I confess...I watch Glee. Aside from the fact that we never burst out into song, I'm often caught by how different TV high school is from my own experience. I think there's two primary sources of discord here, one that is simply about who I was as a young teen and the other is about how my school stood quite distinct from any I've really seen on TV.
Although they've since caught on to the error in planning, at the time I went through the doors, my district consisted of nine elementary schools (flooded and flowing out into trailers), three junior highs (the same), and a single high school (jammed in tight). I do think it is typical to have more lower schools, both because they serve a larger number of grades and to represent the desire for keeping the small ones close, but this was simply poor planning. Our high school only served grades 10-12 and even then we were busting at the seams. I was in the "tiny" class with about 800 students, the school overall encompassed about 2500 teens. My mind boggles at the amount of hormones in that place.
The size in itself accounts for some differences. The Saved By The Bell kids lingered in the halls and talked between classes. Not so much at my school. Granted, my social status came into play in my hallway experience, but everyone pretty much had to book it just to get across the building in the five minutes allotted between classes. I'm not sure I ever visited my locker other than before lunch (which 2 of the 3 years was around 1PM, just before the last class of the day...in 10th grade, it was more like 10:30AM), let alone had deep conversations there. In fact, I tended to walk with my elbows turned out a bit in order to avoid being swept along with the crowd in the wrong direction. At my tiny little liberal arts college, you were sure to run into anyone you wished to avoid. In contrast, I heard names at high school graduation that I hadn't heard since 4th grade. Kelly could totally have avoided Steve after a mistaken hook-up and Brenda wouldn't see Dylan on the way to every class.

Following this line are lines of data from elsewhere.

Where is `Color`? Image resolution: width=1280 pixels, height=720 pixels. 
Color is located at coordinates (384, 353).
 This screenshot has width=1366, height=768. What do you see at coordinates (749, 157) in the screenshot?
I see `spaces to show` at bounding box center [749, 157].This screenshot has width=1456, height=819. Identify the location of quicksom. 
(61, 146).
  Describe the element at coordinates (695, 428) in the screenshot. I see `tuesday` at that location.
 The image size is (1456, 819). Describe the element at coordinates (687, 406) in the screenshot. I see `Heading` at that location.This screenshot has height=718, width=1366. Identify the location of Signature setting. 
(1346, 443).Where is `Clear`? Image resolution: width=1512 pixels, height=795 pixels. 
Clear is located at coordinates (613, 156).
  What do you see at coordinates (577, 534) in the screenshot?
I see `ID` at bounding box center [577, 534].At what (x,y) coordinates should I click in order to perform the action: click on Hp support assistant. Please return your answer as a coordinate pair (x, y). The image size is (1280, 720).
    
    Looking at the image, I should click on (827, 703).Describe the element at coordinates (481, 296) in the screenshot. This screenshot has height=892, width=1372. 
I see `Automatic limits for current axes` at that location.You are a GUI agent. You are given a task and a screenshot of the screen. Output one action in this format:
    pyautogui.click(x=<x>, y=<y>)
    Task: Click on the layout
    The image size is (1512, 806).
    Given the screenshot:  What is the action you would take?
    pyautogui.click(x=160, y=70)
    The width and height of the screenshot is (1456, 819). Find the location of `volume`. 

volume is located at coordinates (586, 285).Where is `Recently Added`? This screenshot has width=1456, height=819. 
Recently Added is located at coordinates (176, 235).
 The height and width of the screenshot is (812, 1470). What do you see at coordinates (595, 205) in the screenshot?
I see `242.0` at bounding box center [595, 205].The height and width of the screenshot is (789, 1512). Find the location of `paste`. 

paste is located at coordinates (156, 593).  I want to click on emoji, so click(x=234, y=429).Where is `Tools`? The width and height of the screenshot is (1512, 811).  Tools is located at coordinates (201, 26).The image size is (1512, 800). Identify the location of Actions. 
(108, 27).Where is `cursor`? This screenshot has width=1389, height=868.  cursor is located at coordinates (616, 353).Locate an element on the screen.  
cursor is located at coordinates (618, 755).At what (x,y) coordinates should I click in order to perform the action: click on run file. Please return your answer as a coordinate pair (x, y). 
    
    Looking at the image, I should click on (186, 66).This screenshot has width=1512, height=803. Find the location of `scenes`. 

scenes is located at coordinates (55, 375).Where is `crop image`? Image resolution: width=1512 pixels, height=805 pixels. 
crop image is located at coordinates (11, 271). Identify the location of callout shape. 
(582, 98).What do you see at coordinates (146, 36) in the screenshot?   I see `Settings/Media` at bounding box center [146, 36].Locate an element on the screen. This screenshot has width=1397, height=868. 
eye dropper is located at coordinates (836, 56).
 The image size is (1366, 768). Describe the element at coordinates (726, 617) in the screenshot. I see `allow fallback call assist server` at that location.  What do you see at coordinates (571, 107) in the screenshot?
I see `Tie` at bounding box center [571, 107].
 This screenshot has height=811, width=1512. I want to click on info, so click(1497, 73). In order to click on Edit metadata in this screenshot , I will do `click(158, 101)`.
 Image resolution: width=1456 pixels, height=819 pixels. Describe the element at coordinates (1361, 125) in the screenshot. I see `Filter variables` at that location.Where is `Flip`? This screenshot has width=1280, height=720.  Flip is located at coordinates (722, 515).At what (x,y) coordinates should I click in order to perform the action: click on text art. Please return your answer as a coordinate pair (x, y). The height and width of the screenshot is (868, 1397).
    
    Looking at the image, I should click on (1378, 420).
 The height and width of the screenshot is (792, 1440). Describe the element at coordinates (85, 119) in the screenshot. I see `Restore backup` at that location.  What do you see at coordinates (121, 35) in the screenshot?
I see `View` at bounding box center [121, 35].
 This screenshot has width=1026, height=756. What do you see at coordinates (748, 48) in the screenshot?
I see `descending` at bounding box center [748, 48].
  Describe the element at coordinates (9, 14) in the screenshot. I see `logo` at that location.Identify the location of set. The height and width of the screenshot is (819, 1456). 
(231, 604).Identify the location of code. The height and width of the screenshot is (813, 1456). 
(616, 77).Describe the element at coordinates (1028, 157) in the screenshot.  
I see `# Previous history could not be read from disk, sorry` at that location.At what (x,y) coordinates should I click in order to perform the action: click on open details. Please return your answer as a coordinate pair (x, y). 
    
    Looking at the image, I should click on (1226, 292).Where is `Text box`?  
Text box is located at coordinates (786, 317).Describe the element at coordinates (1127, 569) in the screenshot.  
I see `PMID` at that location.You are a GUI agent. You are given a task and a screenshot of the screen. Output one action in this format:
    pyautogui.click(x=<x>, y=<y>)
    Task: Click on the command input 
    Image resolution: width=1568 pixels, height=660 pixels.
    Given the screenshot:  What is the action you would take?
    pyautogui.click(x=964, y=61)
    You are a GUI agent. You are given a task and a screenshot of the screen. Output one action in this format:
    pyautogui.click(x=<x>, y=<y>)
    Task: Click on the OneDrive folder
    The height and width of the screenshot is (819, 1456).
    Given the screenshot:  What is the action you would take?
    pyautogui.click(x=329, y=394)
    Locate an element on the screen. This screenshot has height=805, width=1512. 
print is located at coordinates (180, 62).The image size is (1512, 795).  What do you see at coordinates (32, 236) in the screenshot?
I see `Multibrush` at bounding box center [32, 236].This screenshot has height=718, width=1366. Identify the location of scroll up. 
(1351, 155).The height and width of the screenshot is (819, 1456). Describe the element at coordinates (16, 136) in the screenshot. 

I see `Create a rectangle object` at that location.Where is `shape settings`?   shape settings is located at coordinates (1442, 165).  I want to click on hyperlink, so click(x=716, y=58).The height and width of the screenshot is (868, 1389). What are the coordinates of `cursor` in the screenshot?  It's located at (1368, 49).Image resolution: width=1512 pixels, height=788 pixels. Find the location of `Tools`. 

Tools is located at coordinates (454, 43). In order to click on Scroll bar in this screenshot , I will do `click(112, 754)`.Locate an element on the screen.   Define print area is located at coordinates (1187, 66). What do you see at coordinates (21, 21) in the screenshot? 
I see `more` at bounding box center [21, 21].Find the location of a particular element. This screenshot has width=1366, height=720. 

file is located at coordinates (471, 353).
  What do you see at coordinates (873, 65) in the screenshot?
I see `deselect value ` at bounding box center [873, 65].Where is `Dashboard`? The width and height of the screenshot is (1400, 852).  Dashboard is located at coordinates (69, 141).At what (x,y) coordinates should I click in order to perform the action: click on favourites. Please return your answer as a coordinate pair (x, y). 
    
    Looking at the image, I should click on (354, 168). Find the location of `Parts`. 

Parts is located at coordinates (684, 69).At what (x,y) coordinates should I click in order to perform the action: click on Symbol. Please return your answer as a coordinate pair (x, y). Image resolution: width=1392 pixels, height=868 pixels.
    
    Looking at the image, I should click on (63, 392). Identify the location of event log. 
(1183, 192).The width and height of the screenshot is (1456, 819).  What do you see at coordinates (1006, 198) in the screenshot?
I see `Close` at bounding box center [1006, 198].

Until the funding fights unravelled on Glee, cheerleaders abounded. I met a cheerleader from my high school last year, during my stop back at my parents' house. I'm really not sure I ever knew one before. I'll admit the bias here that I was in a pretty narrowly defined group of Honors Class kids so really only attended class with a small portion of my peers and we probably had our own social world (though I am fairly sure several dance crowns went to a fellow honors kid). But I still don't recall skirted cheer-gals parading around. There was no room for the crowds to part in awe as the Mean Girls walked by.
In every TV show, the high school world includes a lot of heads-in-the-toilet, kids-stuffed-in-lockers, and (the latest trope) of the Slushy facial. It would be hard to be less popular than I was in those days. I could chat with some of my classmates, but I can count on one hand (maybe half-a-hand) the number of times I ventured out socially. But none of that stuff happened in my high school world. Junior high got vicious at times. I was pants-ed in gym class, popped between the shoulders daily by a boy in my homeroom every day of 7th grade, and relentlessly mocked until I'd ask for a pass to the nurse to escape. But this was done by high school and I'm fairly sure this wasn't unique to me or even to my school. By high school, I was just ignored. The teasing pretty much stopped. I simply didn't exist. Which isn't fun either, but is quite different. Of course, it makes for pretty boring TV (and a bit of a boring three years from a social standpoint).
I never had to carry a sack-of-flour baby. Or plan for a science fair. Slater, Jessie, Zach, and Kelli didn't head EVERY club and pull off a stunt for every assignment. We didn't eat on the lawn or run to the Peach Pit during study hall. I heard about study hall, but never knew anyone who had onel. Despite these obvious gaps in my schooling, I did have some amazing teachers and cannot complain these. I read stuff in high school that other people didn't encounter until their graduate programs (Kant, Chaucer, Upton Sinclair). I was VERY well-prepared for college. I was used to working. Hard. A lot of my teachers held graduate degrees. Tracking kids into ability groups bothers me in theory, but I sure as heck benefited from it (as I've rambled on about before). I don't know what our football program cost, but I give the school the credit of assuming that the AP program cost more.
I hid in the crowd for my three years in high school. I'll own that and own that my actions shaped my experience. I chattered with the other honors kids but didn't really ever ASK to be included in their non-school world (and they did have one). I wasn't a Rambler then (though I probably raised my hand too much), but I was a Watcher. And I'm pretty sure none of the creators of TV High wandered the halls I walked.
I'd say you couldn't pay me to go back, but I doubt that's true. You could. But it'd take a lot.
1 comment:
My high school experience was similar albeit on a smaller scale. I just sort of blended in. I did endure some teasing into high school (I was overweight) but for the most part it was tolerable. But that said, I would actually like to go back and possibly try it all again.